====== EXTRAIT ======

Du vent dans les pantoufles
A Bicyclette (10) – Mumule
2 Mar 2018

A Bicyclette (10) – Mumule

Post by Emile

Jour 48 – Lundi 26 février – Cochrane/ Puerto Bertrand

Une mule au milieu de la route.

Ses grandes oreilles et ses taches noires et blanches d’étalon palomino effrayaient les voitures qui ralentissaient subitement et klaxonnaient pour lui faire comprendre qu’elle leur avait fait peur, nom de dieu, pas bien de nous faire des peurs pareilles, en voiture en plus, pu lui rentrer dedans, et alors là j’te dis pas, bonjour les dégâts. Au revoir les vacances en famille.

Elle me précède et s’enfuit en trottant à mon approche. La route ondule de haut en haut avec une préférence pour les pourcentages impossibles. Le compteur s’affole. Je ne lui cède pas le pas et garde mes godasses sur les pédales. Je ventile, ça brûle, le soleil brille entre les ombres projetées par la montagne, soufflant zébrées le chaud et le froid sur l’enclume de mon vacillement.

Et puis la mule s’arrête.

Entre nous, la distance se réduit. Ce n’était pas un baudet non. Je le savais parce que j’en étais sûr. Mais maintenant davantage.

C’était une mule, bien une. Une belle mule équilibrée, une mule que l’on rêverait d’avoir si l’on rêvait d’avoir une mule.

Pourquoi s’était-elle arrêtée si brusquement ? A quelques mètres près nous frôlions la collision roue-pneu ventre rebondi doux et chaud.

Mon mulet naissant avait dû l’intriguer. Ou alors mon odeur, quelque chose dans la sueur, rancie de mes aisselles, de mon aine, de mes côtes flottantes devenus blanches, fessier trempé.

======

__TÂCHE DONNÉE A__
Recopiez à l'identique la partie des enregistrements qui s'ouvre sur la ligne contenant "Task: Click the centering" et se termine par la ligne contenant "click(x=42, y=90)".

====== ENREGISTREMENTS AFFICHÉS ======

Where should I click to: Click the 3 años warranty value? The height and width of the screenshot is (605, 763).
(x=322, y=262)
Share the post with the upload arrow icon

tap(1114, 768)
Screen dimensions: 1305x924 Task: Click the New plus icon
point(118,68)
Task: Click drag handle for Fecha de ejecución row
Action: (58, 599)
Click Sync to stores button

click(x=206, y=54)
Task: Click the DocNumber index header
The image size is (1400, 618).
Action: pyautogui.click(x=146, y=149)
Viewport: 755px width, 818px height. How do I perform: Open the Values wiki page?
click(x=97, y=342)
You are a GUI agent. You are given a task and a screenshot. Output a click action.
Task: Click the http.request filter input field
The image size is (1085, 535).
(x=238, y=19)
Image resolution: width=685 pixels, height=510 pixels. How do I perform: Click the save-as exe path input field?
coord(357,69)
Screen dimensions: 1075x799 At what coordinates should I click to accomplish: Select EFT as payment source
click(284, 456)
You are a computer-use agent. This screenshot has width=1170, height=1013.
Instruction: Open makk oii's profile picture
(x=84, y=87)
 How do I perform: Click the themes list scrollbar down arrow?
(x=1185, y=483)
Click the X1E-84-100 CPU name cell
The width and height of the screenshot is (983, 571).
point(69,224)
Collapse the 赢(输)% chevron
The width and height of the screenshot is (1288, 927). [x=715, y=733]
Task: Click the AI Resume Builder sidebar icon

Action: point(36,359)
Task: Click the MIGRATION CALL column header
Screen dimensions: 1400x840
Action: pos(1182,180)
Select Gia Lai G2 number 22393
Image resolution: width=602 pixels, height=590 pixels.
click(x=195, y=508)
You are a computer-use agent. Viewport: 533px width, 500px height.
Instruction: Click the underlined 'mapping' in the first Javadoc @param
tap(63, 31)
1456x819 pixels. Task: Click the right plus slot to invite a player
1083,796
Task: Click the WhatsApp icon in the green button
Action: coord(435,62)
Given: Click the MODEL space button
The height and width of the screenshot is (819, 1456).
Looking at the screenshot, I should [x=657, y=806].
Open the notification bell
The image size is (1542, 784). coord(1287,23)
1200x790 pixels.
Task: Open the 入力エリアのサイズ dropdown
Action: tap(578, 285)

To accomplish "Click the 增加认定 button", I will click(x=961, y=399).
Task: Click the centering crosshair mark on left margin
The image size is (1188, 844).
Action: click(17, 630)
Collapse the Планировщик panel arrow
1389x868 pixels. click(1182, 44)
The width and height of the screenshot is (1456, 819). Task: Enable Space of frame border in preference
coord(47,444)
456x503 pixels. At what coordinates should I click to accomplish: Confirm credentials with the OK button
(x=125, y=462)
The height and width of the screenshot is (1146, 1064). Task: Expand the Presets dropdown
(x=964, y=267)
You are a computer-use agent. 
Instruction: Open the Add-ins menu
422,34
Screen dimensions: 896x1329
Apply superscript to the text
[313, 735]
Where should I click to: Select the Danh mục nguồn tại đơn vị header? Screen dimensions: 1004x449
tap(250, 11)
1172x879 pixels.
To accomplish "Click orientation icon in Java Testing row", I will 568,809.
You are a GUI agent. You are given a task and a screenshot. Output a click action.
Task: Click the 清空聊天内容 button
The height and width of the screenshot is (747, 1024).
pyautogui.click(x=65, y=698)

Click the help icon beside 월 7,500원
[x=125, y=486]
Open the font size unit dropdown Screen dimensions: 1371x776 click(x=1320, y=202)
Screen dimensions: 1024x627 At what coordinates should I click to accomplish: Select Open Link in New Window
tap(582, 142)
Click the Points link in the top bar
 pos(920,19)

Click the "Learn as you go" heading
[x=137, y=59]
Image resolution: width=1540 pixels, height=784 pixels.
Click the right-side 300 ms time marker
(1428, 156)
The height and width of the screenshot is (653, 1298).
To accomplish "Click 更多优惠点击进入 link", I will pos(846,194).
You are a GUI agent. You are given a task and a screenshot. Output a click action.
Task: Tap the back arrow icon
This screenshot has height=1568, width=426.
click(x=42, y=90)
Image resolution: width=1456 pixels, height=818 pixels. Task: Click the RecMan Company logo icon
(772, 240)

======

__TÂCHE DONNÉE B__
Reproduisez fidèlement le passage de l'extrait qui commence par les mots "Une mule au" et se termine par les mots "vacances en famille.".

__SOLUTION PROPOSÉE A__
Task: Click the centering crosshair mark on left margin
The image size is (1188, 844).
Action: click(17, 630)
Collapse the Планировщик panel arrow
1389x868 pixels. click(1182, 44)
The width and height of the screenshot is (1456, 819). Task: Enable Space of frame border in preference
coord(47,444)
456x503 pixels. At what coordinates should I click to accomplish: Confirm credentials with the OK button
(x=125, y=462)
The height and width of the screenshot is (1146, 1064). Task: Expand the Presets dropdown
(x=964, y=267)
You are a computer-use agent. 
Instruction: Open the Add-ins menu
422,34
Screen dimensions: 896x1329
Apply superscript to the text
[313, 735]
Where should I click to: Select the Danh mục nguồn tại đơn vị header? Screen dimensions: 1004x449
tap(250, 11)
1172x879 pixels.
To accomplish "Click orientation icon in Java Testing row", I will 568,809.
You are a GUI agent. You are given a task and a screenshot. Output a click action.
Task: Click the 清空聊天内容 button
The height and width of the screenshot is (747, 1024).
pyautogui.click(x=65, y=698)

Click the help icon beside 월 7,500원
[x=125, y=486]
Open the font size unit dropdown Screen dimensions: 1371x776 click(x=1320, y=202)
Screen dimensions: 1024x627 At what coordinates should I click to accomplish: Select Open Link in New Window
tap(582, 142)
Click the Points link in the top bar
 pos(920,19)

Click the "Learn as you go" heading
[x=137, y=59]
Image resolution: width=1540 pixels, height=784 pixels.
Click the right-side 300 ms time marker
(1428, 156)
The height and width of the screenshot is (653, 1298).
To accomplish "Click 更多优惠点击进入 link", I will pos(846,194).
You are a GUI agent. You are given a task and a screenshot. Output a click action.
Task: Tap the back arrow icon
This screenshot has height=1568, width=426.
click(x=42, y=90)

__SOLUTION PROPOSÉE B__
Une mule au milieu de la route.

Ses grandes oreilles et ses taches noires et blanches d’étalon palomino effrayaient les voitures qui ralentissaient subitement et klaxonnaient pour lui faire comprendre qu’elle leur avait fait peur, nom de dieu, pas bien de nous faire des peurs pareilles, en voiture en plus, pu lui rentrer dedans, et alors là j’te dis pas, bonjour les dégâts. Au revoir les vacances en famille.